• Document:
We put forward a multi-dimensional taxonomy (Figure 1). Under our definition, deception explicitly involves four elements: (1) agents: the sources, and the targets; (2) stratagems for manipulation; (3) goals; and (4) threat/mechanisms of exposure. These explicit elements can be further broken down as follows:

1) Agents. Rowe (2006) calls this category “participant,” and he further elaborates this into: (a) agent, who initiates the action, (b) beneficiary, who benefits, (c) object, what the action is done to, and (d) recipient, who receives the action. Rowe also includes experiencer (“who senses the action”) and instrument (“what helps accomplish the action”) components in this category, but we include them in the Channel category below.

1a) Sources. This includes human (individual or group), bot, etc., or mixed, in other words, combinations such as a human assisted by a bot. This Sources category includes initiators and beneficiaries.

1b) Targets. This includes humans (individual or group), automatic detectors, or both. For example, spam targets automatic detectors, and phishing targets humans, but needs to fool automatic detectors also. This Targets category includes the objects and the recipients.

2) Stratagems. The stratagem subtree in the taxonomy includes two sub-taxonomies for persuasion and action, which we discuss below. We believe that persuasion is fundamental to deception since its goal is to change the reasoning of the target(s), with the deception's end goal of compliance. The action taxonomy is adapted from Rowe (2006). It includes space, time, causality, quality, essence, and speech-act theory, which specifies the external and internal preconditions for the action. The persuasion taxonomy combines Cialdini (2006) and Da San Martino et al. (2023).

3) Goals.

3a) Harmless: satire, parody, satisfying participation, as in a laboratory experiment where participants may be asked to lie, etc.

3b) Harmful. This includes a wide range of objectives, such as stealing money or identity information, malware installation, manipulation of votes, planting fear, sowing confusion, initiating chaos, gaining an unfair edge in a competition (e.g., swaying opinions and preferences on products), persuading people to take harmful actions, winning competitions/games, etc. We avoid the terms defensive and offensive since they are dependent on the perspective of the participants/agents.

• Record set:
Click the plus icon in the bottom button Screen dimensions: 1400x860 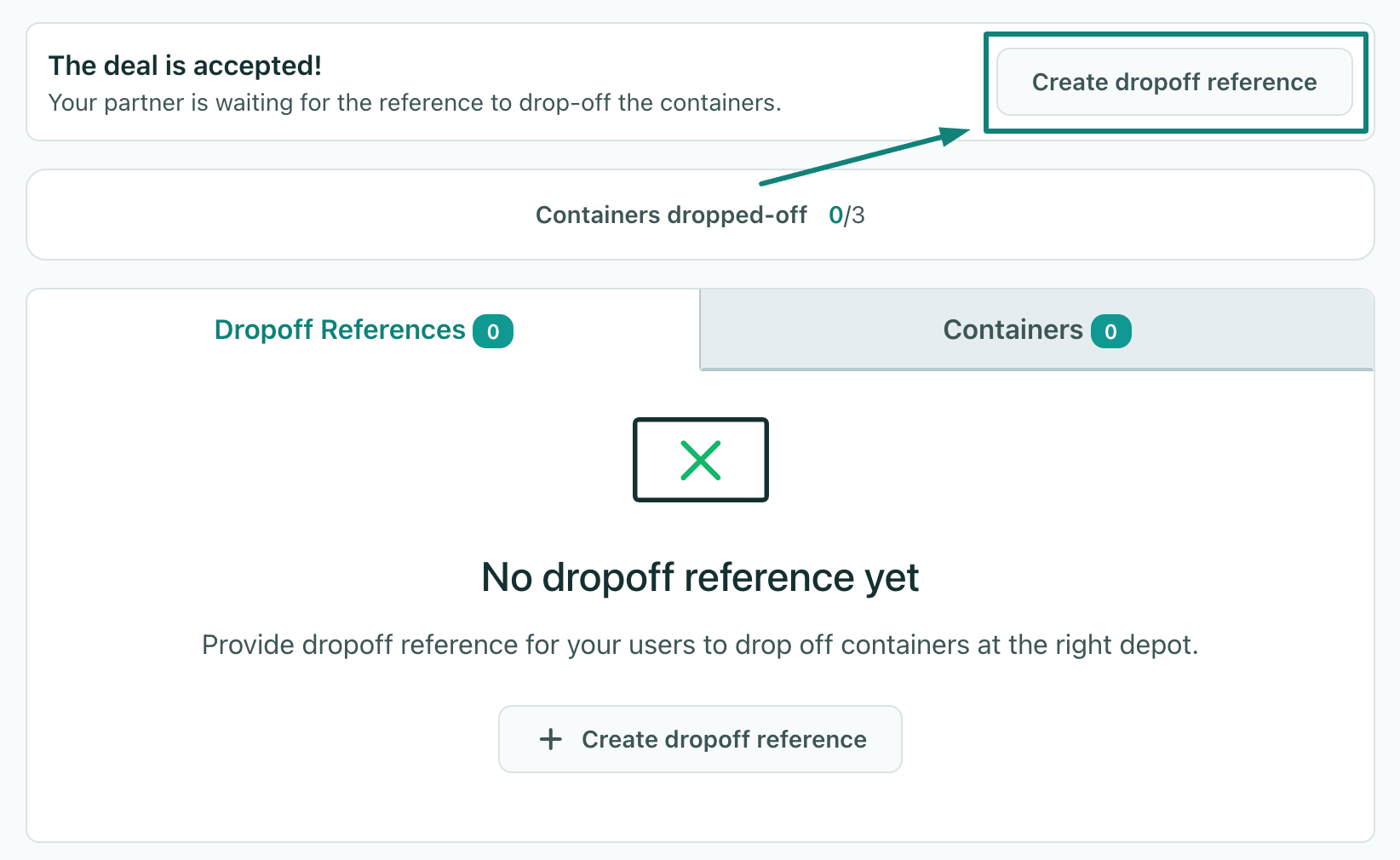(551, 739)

...

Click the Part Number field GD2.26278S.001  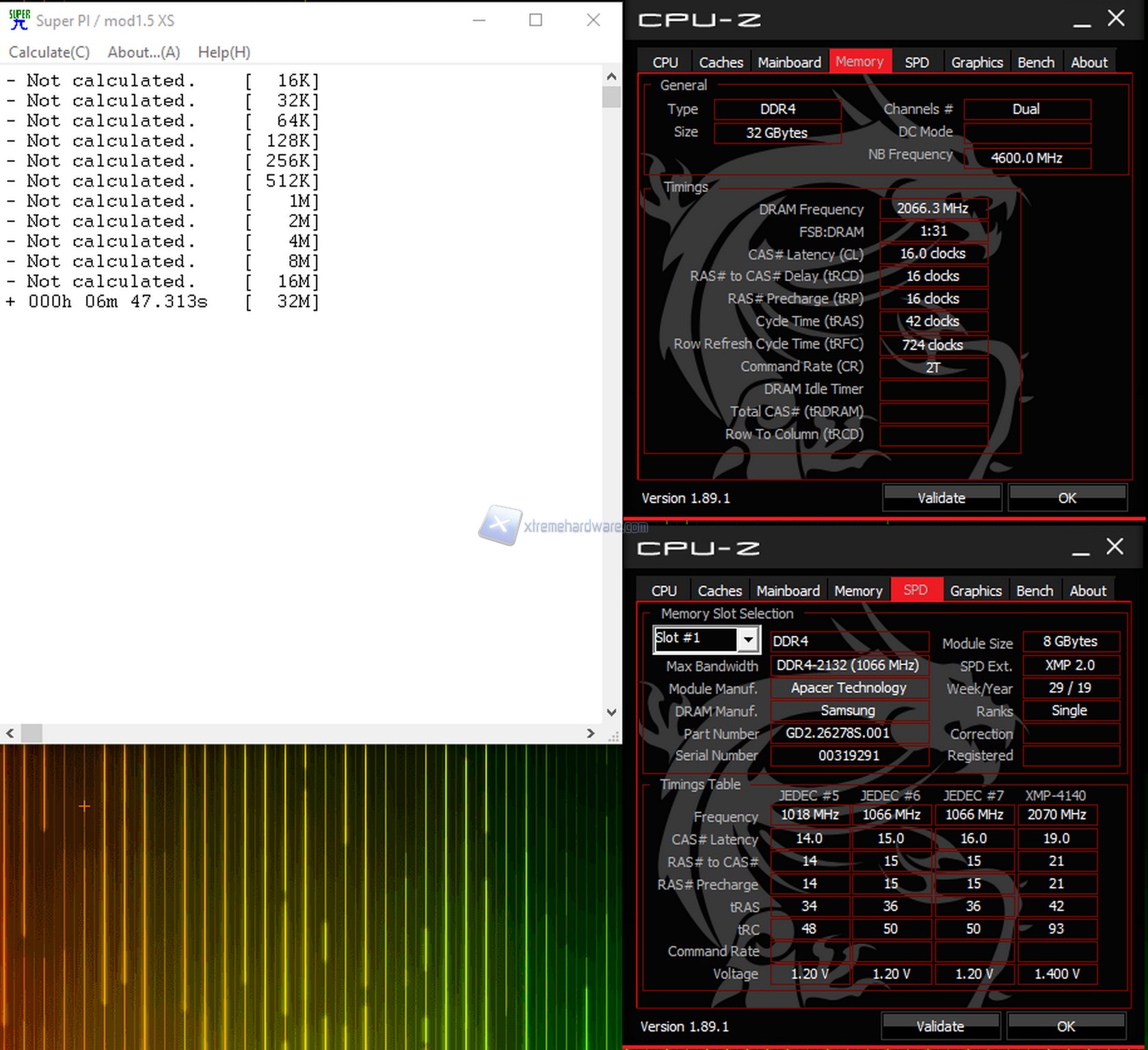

• Goal A:
Repeat the deception taxonomy passage word for word, between "3a) Harmless: satire, parody, satisfying" and "of the participants/agents.", inclusive.
• Goal B:
Carry on the deception taxonomy passage from the point where it stops.
You can ignore the lines.

• Task response A:
3a) Harmless: satire, parody, satisfying participation, as in a laboratory experiment where participants may be asked to lie, etc.

3b) Harmful. This includes a wide range of objectives, such as stealing money or identity information, malware installation, manipulation of votes, planting fear, sowing confusion, initiating chaos, gaining an unfair edge in a competition (e.g., swaying opinions and preferences on products), persuading people to take harmful actions, winning competitions/games, etc. We avoid the terms defensive and offensive since they are dependent on the perspective of the participants/agents.

• Task response B:
4) Exposure.

4a) Facticity. Can we establish whether it is factual or not? For example, currently, we are unable to establish the truth or falsity of utterances such as, “There are multiple universes in existence right now.”

4b) Verifiability. Assuming facticity, how easy or difficult it is to verify whether it is legitimate or deceptive? Here, we are interested in machine or automatic verification. If a simple machine-learning algorithm can detect it with high recall and precision, we will deem it easy.

Figure 1

The proposed deception taxonomy with explicit and implicit components. The explicit components are Agents, Manipulation, Goals and Exposure. The implicit components are Channel, Modality, Manner and Motivation.

Figure 1. Proposed deception taxonomy—the full manipulation (or stratagem) and motivation subtrees are not shown.

In addition, there are four implicit concepts in the taxonomy: (1) motivations behind the goals; (2) communication channels or media; (3) modality of deception; and (4) manner or timeliness of the exchange.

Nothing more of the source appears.